*** DATA FOR ANALYSIS
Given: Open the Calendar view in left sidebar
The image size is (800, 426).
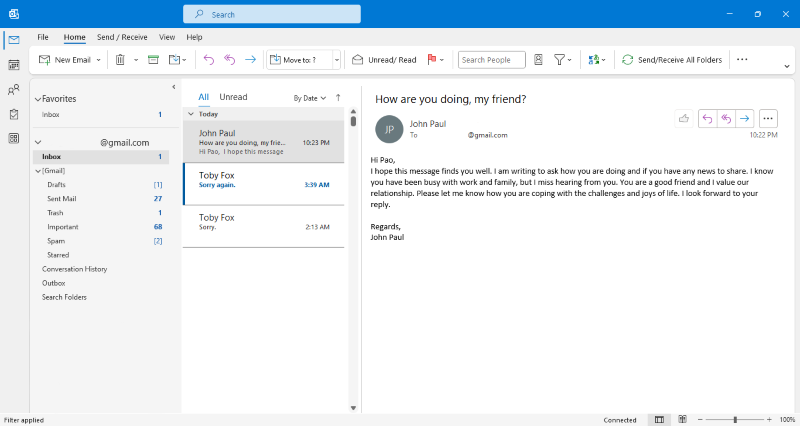Looking at the screenshot, I should click(14, 65).
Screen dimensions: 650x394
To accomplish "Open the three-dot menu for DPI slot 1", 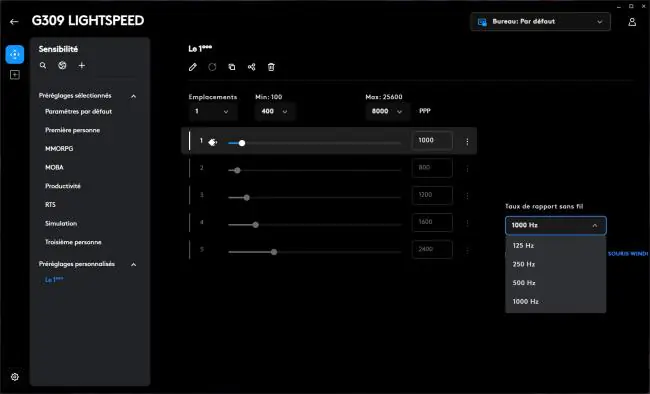I will pyautogui.click(x=467, y=142).
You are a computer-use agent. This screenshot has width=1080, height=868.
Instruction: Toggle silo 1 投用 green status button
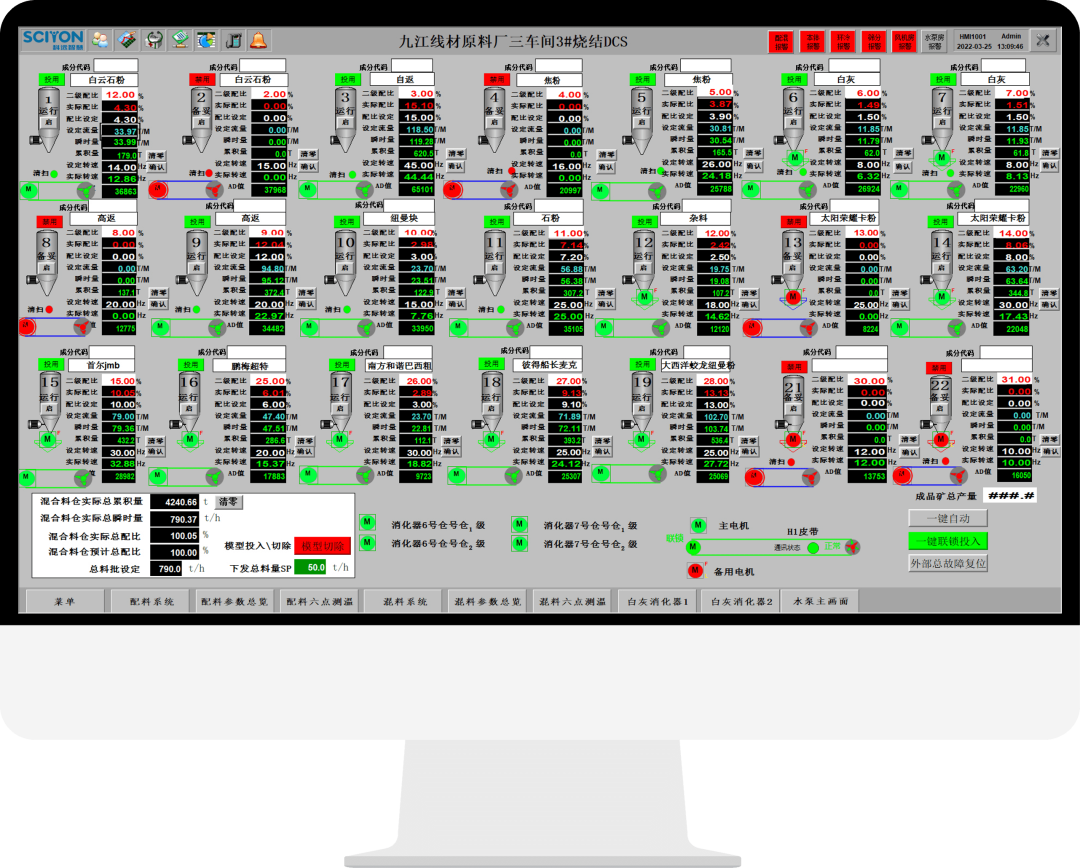coord(51,79)
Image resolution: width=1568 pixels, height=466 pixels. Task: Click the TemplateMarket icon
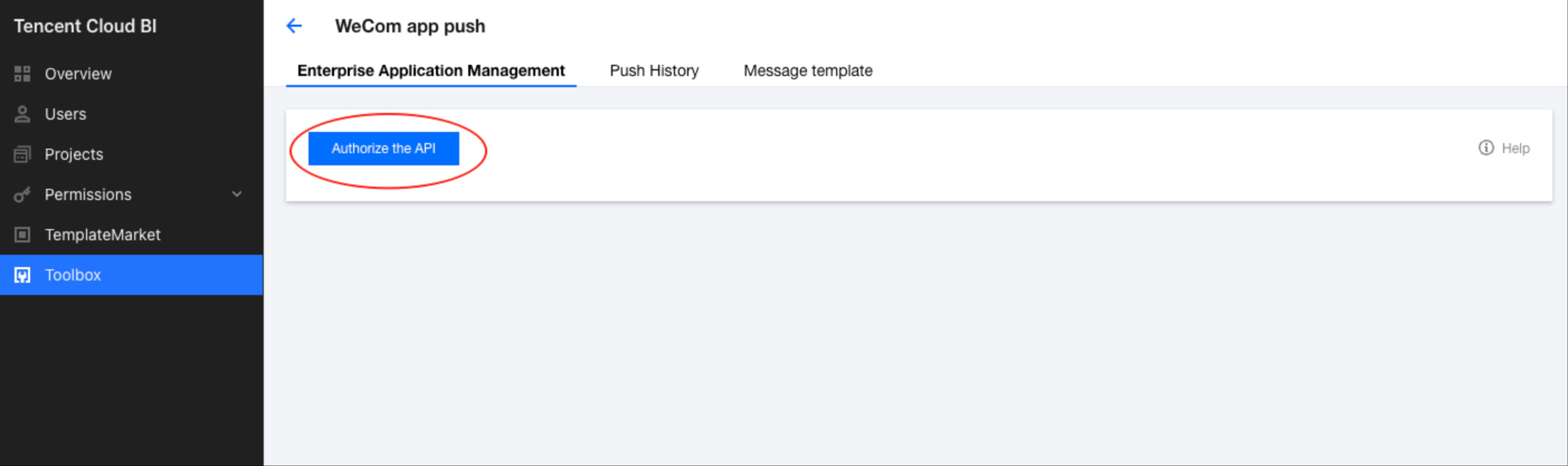(22, 235)
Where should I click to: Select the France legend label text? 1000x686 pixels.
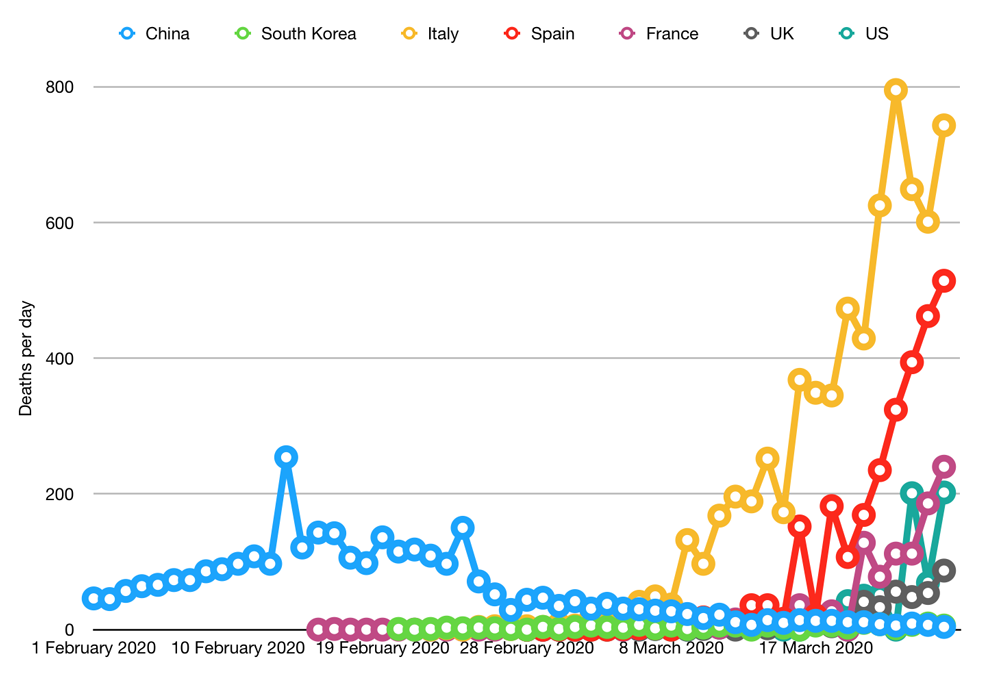[x=672, y=33]
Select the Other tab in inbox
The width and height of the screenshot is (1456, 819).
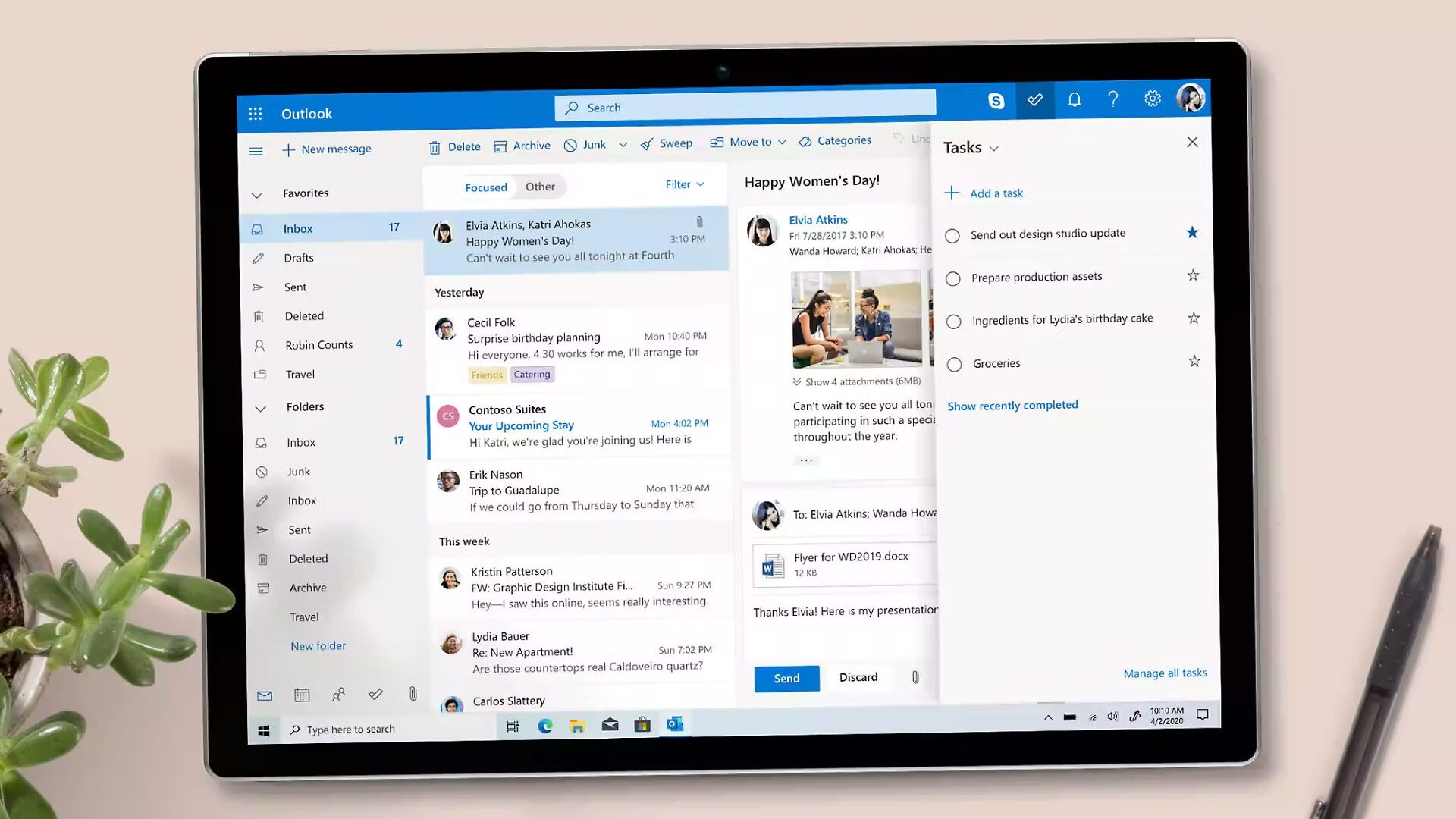(x=541, y=186)
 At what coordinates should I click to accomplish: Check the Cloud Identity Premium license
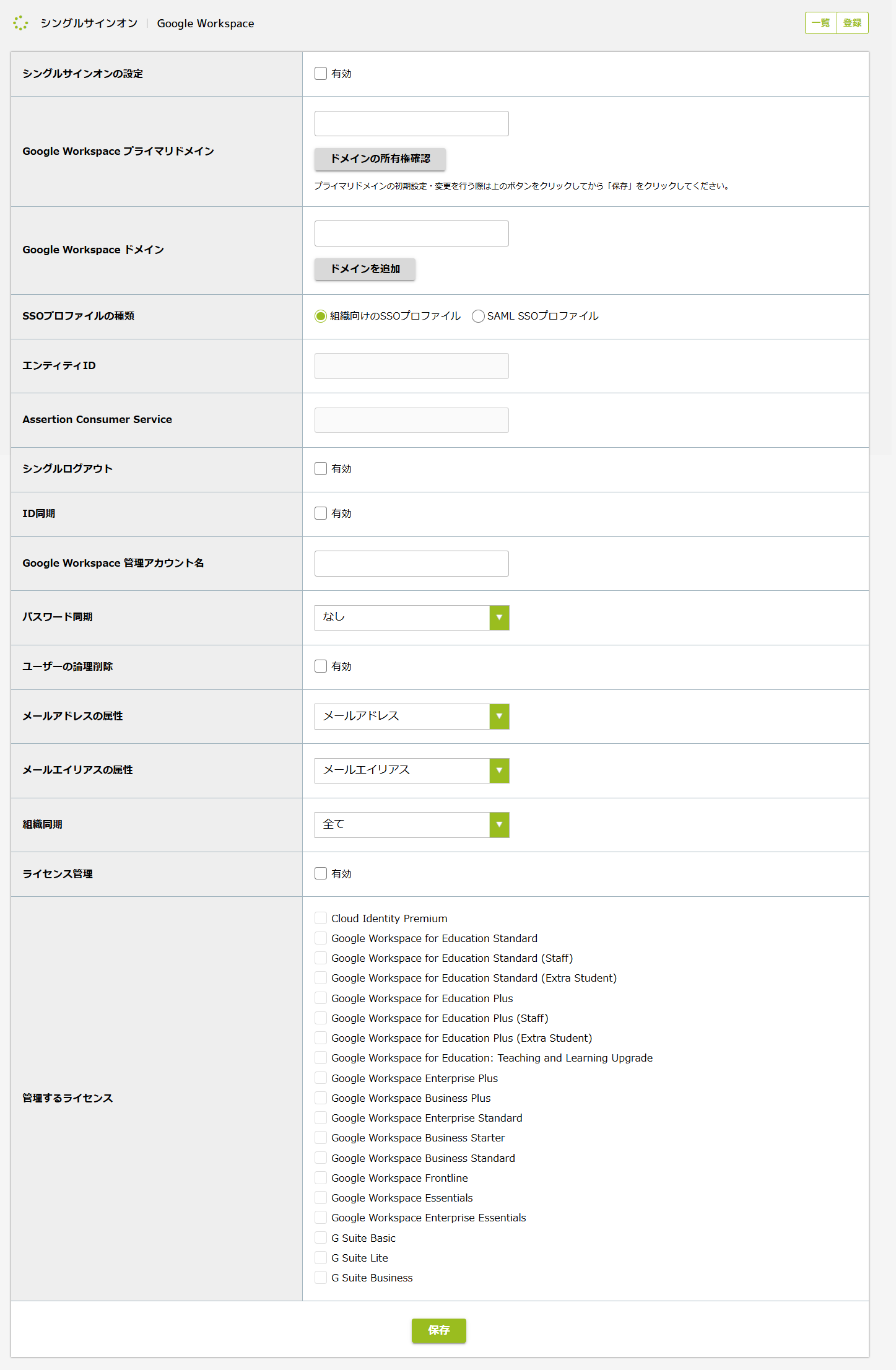coord(321,918)

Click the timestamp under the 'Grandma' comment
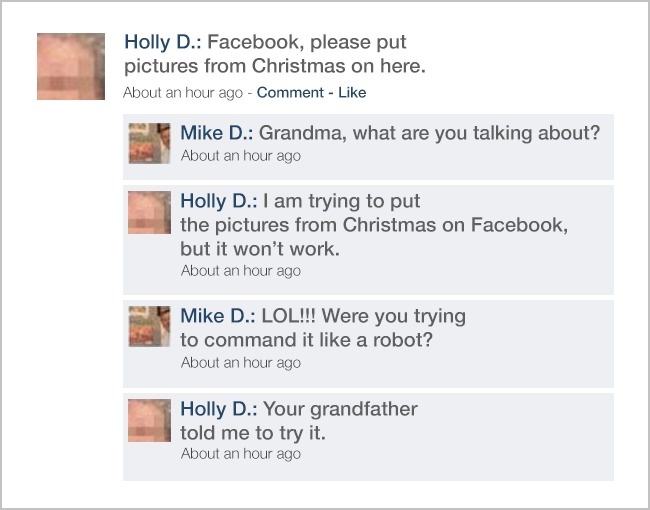pyautogui.click(x=240, y=156)
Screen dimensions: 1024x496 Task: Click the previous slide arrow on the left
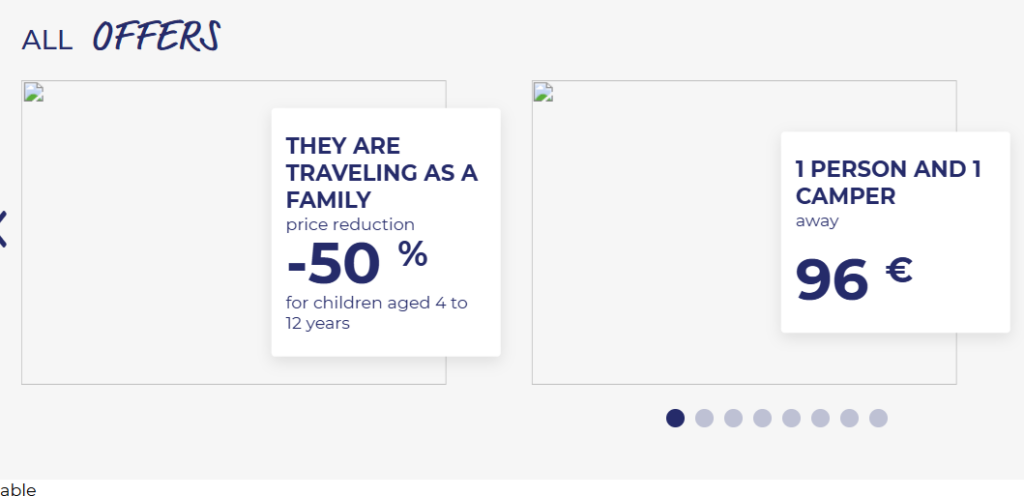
******
-- ABOUT THIS EXERCISE --
Please transcribe exactly the line containing "Select the Other tab in inbox" and every later line through the end of the records above, omitting pictures.

-- RESPONSE TO THE TASK --
Select the Other tab in inbox
The width and height of the screenshot is (1456, 819).
(x=541, y=186)
 At what coordinates should I click to accomplish: Check the Cloud Identity Premium license
coord(321,918)

Click the timestamp under the 'Grandma' comment
pyautogui.click(x=240, y=156)
Screen dimensions: 1024x496 Task: Click the previous slide arrow on the left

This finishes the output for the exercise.